Line count for the string "blue": give the number of lines in the data below that contain it, and nothing more.
=== DATA FOR THIS EXERCISE ===
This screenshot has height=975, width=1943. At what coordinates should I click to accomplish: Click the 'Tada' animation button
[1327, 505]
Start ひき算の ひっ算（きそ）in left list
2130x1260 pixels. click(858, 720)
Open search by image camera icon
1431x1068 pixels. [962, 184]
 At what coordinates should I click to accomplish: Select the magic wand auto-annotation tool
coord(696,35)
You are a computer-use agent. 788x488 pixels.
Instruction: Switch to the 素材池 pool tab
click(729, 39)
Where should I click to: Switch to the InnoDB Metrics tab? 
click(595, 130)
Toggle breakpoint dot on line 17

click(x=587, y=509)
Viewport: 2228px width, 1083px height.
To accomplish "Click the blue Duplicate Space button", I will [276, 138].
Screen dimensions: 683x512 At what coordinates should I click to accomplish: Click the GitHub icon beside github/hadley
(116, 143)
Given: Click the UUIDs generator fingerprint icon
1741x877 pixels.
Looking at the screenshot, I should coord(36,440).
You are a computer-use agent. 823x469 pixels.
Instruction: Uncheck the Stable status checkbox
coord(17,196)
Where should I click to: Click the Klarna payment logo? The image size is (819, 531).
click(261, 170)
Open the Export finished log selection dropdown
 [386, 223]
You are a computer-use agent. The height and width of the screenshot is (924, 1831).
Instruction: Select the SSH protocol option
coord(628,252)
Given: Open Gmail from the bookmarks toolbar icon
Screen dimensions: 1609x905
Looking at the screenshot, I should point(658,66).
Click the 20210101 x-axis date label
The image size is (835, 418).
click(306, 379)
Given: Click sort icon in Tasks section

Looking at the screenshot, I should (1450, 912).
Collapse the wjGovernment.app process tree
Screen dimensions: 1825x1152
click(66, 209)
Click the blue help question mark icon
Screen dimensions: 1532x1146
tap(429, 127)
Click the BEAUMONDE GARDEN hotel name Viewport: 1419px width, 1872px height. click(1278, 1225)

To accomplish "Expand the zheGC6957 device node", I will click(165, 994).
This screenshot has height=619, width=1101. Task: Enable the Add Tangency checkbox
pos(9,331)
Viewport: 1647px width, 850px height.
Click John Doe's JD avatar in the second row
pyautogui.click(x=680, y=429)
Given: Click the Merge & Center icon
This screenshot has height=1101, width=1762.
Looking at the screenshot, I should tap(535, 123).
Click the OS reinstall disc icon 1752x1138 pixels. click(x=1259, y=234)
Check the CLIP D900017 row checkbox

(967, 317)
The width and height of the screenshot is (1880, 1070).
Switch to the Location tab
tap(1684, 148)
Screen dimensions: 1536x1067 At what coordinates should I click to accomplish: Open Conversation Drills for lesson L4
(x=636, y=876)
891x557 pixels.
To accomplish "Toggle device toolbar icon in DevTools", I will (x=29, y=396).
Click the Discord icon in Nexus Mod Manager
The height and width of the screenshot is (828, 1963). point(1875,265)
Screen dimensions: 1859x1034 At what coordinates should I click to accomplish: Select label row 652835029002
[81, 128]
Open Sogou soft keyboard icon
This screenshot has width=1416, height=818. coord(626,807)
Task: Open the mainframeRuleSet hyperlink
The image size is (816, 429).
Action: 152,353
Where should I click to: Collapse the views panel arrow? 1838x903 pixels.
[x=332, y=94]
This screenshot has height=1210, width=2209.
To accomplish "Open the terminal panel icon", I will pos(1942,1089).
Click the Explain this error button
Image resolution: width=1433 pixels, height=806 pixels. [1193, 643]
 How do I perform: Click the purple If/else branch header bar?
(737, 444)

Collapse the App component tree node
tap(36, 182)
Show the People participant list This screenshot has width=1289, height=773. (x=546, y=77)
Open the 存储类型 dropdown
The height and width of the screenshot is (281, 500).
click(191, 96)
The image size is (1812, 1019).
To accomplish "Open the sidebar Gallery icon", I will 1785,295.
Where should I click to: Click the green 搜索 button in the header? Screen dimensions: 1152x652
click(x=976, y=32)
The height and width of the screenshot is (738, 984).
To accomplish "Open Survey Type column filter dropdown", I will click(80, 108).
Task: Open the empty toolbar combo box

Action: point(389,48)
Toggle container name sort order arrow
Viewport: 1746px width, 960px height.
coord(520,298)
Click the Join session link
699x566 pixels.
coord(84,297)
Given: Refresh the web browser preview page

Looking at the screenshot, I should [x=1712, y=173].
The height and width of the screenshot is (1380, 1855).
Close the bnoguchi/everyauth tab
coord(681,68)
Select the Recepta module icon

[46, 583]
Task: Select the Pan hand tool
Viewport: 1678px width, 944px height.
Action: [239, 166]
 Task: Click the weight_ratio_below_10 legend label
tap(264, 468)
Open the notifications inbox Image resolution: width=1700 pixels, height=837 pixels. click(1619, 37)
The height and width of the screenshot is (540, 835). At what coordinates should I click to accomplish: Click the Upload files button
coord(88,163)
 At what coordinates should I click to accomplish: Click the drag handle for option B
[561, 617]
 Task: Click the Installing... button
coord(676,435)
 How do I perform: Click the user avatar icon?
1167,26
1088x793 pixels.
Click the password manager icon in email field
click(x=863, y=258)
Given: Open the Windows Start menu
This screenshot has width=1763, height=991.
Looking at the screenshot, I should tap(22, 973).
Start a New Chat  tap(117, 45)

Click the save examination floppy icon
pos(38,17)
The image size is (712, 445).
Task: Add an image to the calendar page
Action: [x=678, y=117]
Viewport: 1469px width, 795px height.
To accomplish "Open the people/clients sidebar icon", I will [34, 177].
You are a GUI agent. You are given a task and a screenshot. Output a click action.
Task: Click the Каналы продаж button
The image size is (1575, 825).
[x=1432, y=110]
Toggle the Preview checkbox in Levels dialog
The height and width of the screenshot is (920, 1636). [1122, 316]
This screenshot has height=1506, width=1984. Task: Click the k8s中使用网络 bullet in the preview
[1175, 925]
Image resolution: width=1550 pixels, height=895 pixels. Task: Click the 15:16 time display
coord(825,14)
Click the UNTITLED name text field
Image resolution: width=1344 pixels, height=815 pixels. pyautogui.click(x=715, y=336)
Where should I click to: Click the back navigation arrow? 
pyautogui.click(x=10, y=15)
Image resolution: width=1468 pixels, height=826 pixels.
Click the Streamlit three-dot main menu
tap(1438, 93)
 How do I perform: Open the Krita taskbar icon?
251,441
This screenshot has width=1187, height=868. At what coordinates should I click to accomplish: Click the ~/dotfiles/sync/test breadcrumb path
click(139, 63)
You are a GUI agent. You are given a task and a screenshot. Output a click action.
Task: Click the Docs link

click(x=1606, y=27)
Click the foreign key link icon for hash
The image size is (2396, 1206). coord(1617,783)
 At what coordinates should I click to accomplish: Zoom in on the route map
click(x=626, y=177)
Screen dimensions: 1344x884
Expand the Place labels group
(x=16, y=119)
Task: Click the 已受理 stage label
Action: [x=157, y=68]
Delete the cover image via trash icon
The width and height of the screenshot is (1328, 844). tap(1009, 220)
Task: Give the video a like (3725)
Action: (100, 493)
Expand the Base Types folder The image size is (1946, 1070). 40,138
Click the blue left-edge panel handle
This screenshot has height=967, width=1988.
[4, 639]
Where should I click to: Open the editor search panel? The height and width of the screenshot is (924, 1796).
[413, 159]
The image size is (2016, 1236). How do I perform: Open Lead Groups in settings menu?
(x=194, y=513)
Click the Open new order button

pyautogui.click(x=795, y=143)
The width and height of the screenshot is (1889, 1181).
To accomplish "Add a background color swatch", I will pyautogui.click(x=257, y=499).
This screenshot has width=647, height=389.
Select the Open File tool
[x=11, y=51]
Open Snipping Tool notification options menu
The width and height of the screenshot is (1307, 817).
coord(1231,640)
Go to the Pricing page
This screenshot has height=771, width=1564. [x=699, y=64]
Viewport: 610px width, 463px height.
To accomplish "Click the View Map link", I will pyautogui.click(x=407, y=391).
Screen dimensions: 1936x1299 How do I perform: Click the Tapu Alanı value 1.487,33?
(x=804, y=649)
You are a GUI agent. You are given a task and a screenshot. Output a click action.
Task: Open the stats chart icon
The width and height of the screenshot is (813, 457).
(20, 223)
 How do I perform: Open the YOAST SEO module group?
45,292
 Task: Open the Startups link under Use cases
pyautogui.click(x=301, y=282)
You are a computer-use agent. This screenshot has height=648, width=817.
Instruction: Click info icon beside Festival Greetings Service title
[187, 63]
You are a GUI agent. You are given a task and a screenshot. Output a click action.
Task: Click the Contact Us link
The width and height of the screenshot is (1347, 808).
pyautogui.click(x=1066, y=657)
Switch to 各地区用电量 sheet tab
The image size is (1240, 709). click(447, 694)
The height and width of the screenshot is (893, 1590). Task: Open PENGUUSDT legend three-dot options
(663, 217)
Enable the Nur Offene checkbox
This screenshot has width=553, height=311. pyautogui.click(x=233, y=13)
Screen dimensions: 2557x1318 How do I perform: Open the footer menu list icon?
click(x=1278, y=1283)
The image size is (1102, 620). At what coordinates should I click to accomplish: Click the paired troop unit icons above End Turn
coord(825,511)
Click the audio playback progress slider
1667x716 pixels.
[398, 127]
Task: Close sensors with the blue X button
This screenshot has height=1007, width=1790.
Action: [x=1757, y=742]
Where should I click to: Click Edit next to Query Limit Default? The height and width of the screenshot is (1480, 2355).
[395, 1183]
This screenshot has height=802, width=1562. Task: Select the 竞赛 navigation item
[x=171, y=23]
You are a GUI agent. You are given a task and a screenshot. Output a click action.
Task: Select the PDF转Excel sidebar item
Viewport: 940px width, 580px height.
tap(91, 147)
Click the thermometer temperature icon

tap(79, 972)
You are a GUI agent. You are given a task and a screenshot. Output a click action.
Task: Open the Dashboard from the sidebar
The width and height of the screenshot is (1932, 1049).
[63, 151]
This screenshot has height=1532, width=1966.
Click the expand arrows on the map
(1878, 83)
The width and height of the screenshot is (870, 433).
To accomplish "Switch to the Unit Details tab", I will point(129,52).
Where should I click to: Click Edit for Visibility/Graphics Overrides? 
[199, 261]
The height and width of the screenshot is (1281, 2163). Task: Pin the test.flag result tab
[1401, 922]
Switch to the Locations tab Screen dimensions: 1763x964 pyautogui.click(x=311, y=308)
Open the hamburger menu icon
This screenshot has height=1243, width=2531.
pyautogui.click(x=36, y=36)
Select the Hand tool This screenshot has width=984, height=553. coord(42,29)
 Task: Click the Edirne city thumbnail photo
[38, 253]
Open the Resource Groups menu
===
:: ANSWER TO THE EXERCISE ::
4